Thomas is even willing to make a business case for his project.
Money Follows The Risk
“The perfectly clear answer is entrepreneurship,” Thomas says. “We’re sitting on a powder keg of entrepreneurship in long term care. A gigantic amount of human potential has been trapped into the system. Now, with the changes in the way that health care is financed, the door has swung wide open.”
In the past, he says, the money followed the certificate of need. But in the future, the money will follow the risk. “If you’re not taking any risk, you’re going to be at the bottom of the food chain,” he says.
“In the old days, if you had your certificate of need, and you had a reputable business, and your building was full, you made your money. Those people who were careful custodians of their certificates, of their money, and of their reputation—those things won’t save them anymore.”

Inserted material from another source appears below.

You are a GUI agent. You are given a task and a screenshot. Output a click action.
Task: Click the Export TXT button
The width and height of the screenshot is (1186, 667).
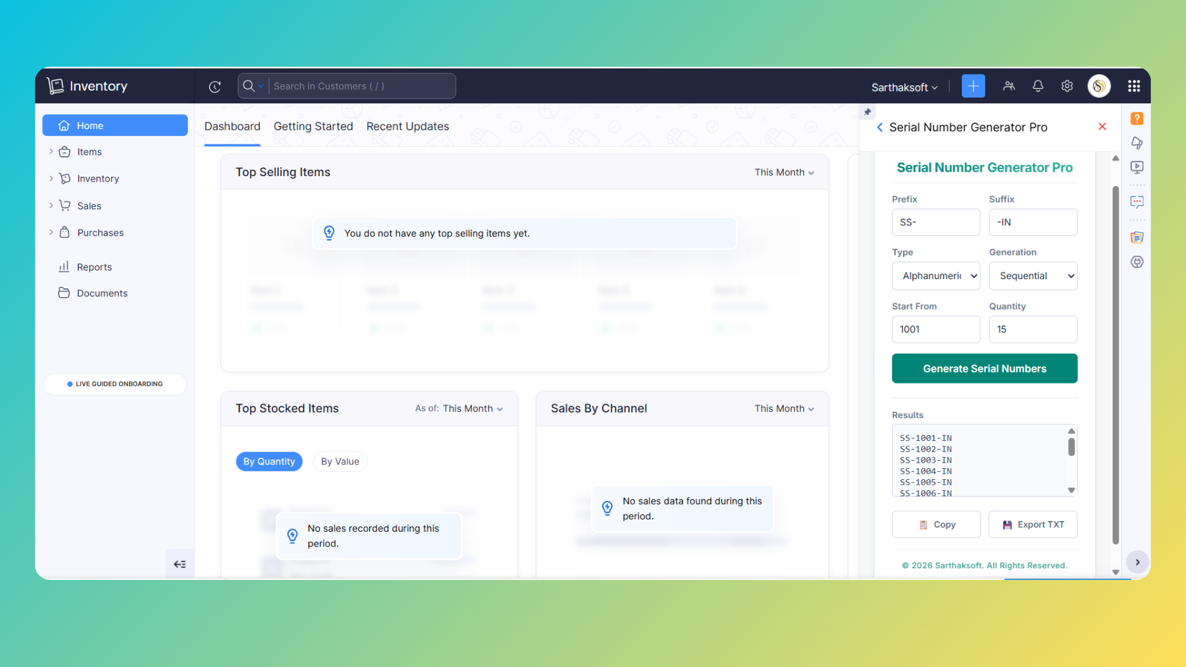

Thomas says that what he believes is going to happen is that “this risk-based guide to population health is going to involve 21st century, noninstitutional models and that the big health systems will say, ‘We can’t afford the risk of working with a poor-performing center,’ and they’ll build around it. Now, your certificate of need and your license won’t protect you.”
Admittedly, it’s a huge project. But if Thomas has shown anything over his decades of service, it’s that one shouldn’t bet against him. Or, perhaps, that he can’t be bluffed out of the game.
“The tour is going to take a lot of time and energy this year, and I’m happy for it,” Thomas says. “If I have my wish come true, I’ll be on the road next year, and the year after that, and the year after that.”